Allegations of bullying and misuse of funds have led to the sacking of the Wangaratta Council, with a bill to dismiss the entire pack passed this week.

The firing spree comes after a four-month long investigation of the council by an inspector appointed by the Victorian Local Government Minister, Jeanette Powell. The inspector reportedly found an unresolvable clash between the senior members of the council and recently-elected incumbents.

Councillors had threatened to given up on certain activities so they would not have to interact with other members. At one point, all five of the Council’s senior figures were off work on stress leave.

Local Government Minister Jeanette Powell says it was a wasteful bunch: “One point five million dollars in ratepayers' funds have been wasted in less than 12 months as a result of council's problems, with no end in sight to the drain of resources,” she said

“The dismissal of the council is a last resort and it's a step that the Government does not take lightly.”

Chief executive of the Municipal Association of Victoria, Rob Spence, has back Powell’s decision, saying “in recent times the senior management team departed the organisation and the organisation's been quite unstable so those matters have been running in the community.”

“There was sort of no cohesion, or a struggle to get cohesion... Her [Ms Powell’s] only option really, at the serious end of it, is to remove the council.”
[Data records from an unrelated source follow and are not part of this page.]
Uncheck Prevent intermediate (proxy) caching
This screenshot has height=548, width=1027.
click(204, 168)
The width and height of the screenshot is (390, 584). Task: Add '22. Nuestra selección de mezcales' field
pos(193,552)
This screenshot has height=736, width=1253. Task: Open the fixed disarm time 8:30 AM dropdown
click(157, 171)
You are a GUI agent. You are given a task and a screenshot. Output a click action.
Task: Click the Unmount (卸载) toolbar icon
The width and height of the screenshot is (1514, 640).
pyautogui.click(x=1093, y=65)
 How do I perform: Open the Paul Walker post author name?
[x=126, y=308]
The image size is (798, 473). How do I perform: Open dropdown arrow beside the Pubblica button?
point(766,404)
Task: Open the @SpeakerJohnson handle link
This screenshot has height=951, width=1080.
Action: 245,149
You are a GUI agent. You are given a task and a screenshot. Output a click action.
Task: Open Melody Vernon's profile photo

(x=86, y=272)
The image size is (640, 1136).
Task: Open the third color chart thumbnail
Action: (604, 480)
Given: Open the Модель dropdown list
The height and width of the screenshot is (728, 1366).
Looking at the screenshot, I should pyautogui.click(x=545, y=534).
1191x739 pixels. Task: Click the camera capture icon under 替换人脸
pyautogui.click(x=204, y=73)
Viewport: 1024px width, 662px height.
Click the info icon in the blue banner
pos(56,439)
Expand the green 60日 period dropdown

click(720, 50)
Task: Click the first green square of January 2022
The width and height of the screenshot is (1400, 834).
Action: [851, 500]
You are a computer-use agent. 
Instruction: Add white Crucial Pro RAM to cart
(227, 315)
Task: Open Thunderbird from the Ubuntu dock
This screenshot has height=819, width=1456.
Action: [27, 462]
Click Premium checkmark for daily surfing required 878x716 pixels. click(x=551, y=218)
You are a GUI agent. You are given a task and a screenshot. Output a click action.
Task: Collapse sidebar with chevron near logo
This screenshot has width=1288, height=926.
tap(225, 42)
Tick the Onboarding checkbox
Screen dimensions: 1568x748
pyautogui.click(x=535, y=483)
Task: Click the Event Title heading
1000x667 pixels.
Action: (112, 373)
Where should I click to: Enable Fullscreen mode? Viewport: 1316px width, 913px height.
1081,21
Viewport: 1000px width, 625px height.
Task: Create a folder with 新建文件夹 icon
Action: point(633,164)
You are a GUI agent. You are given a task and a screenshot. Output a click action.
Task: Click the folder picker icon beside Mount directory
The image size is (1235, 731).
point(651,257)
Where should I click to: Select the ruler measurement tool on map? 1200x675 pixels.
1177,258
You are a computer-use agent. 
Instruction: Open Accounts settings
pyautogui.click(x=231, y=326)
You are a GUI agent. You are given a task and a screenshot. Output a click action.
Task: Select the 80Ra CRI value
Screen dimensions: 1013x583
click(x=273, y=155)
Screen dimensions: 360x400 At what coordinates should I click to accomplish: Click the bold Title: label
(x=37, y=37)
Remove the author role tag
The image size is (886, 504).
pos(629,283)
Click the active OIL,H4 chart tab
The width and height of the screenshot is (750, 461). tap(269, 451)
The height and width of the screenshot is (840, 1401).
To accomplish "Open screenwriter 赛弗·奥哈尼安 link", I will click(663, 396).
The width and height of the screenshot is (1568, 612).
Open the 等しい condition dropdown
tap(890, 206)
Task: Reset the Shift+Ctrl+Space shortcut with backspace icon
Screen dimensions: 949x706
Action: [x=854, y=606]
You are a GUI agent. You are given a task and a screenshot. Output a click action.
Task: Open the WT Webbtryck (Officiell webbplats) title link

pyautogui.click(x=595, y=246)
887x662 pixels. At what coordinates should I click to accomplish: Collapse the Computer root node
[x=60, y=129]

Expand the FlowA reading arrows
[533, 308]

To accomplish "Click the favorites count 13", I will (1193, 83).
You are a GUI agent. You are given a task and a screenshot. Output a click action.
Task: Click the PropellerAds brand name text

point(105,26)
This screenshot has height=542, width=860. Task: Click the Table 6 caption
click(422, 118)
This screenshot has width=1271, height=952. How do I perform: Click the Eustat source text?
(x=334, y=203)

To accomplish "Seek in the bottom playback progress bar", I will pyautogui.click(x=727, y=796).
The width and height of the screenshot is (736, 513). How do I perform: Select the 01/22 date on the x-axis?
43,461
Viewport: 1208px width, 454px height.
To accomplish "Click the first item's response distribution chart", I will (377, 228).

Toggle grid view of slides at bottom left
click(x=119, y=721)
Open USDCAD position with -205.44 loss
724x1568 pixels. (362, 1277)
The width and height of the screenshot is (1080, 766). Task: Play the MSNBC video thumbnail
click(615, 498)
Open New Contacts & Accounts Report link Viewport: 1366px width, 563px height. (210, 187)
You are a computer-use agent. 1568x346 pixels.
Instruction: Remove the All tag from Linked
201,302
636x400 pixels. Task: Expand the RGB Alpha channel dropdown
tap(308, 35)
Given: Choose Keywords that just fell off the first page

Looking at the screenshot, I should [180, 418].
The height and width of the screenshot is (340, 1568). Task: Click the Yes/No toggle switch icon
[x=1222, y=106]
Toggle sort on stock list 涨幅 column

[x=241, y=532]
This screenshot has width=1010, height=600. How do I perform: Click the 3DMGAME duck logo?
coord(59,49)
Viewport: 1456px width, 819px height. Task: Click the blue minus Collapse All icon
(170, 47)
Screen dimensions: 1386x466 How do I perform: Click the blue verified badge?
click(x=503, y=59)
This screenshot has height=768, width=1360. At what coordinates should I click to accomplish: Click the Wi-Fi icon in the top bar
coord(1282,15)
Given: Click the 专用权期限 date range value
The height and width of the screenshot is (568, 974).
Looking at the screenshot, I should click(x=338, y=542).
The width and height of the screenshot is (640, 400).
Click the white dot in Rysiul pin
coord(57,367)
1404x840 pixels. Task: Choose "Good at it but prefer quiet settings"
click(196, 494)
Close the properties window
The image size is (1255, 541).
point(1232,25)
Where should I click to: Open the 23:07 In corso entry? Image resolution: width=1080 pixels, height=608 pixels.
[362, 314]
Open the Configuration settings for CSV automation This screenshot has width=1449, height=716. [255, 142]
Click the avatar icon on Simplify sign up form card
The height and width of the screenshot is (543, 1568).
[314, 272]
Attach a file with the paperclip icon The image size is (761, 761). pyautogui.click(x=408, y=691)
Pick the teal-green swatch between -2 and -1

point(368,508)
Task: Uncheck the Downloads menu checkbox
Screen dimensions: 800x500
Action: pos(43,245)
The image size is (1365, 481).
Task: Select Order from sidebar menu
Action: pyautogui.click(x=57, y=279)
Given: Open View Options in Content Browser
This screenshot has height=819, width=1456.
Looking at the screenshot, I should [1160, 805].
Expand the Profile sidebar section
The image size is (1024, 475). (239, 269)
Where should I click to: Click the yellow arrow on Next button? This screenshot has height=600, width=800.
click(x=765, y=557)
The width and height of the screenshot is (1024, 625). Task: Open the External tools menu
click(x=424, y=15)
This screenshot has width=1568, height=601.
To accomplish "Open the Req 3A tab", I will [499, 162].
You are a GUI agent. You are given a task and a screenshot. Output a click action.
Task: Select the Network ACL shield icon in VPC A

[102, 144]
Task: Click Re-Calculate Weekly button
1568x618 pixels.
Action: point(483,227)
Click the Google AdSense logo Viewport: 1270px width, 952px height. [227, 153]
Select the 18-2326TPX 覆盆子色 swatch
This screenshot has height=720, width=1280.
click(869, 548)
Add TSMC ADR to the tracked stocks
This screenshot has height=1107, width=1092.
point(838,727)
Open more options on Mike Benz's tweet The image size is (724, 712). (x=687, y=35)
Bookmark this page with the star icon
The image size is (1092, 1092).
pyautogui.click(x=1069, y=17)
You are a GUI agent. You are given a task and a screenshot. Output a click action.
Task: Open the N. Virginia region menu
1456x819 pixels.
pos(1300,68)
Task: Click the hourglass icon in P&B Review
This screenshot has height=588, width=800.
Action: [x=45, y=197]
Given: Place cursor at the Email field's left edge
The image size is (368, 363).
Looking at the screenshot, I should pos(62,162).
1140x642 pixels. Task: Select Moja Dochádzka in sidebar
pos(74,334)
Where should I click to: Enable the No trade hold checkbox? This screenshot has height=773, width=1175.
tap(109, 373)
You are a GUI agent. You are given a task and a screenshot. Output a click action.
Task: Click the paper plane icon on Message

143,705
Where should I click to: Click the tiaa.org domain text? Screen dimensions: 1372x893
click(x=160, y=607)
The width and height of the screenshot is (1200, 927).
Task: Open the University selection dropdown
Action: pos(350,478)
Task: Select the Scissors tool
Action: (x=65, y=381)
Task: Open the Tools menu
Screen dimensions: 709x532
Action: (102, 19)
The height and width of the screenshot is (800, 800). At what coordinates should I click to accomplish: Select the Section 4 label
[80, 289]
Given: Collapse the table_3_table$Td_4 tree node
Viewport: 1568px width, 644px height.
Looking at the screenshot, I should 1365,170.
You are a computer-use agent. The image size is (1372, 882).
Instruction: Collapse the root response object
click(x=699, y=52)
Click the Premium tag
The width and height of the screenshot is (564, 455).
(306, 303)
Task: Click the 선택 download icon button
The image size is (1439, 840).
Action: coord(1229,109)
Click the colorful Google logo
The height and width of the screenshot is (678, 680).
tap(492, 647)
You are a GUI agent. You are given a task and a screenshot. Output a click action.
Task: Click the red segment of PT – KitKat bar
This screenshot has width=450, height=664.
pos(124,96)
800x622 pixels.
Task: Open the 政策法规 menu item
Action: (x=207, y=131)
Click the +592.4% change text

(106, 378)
Municipal inspector Peter Stephenson will now act in place of the council until the end of October when a panel of administrators will be appointed. The panel will perform council duties until another election is held in 2016. Some reports say residents have so far been reasonably happy with the decisions of the non-elected council place-holders.

Former Wangaratta Councillor Julian Fidge said he believed the new members of council acted “reasonably competently.”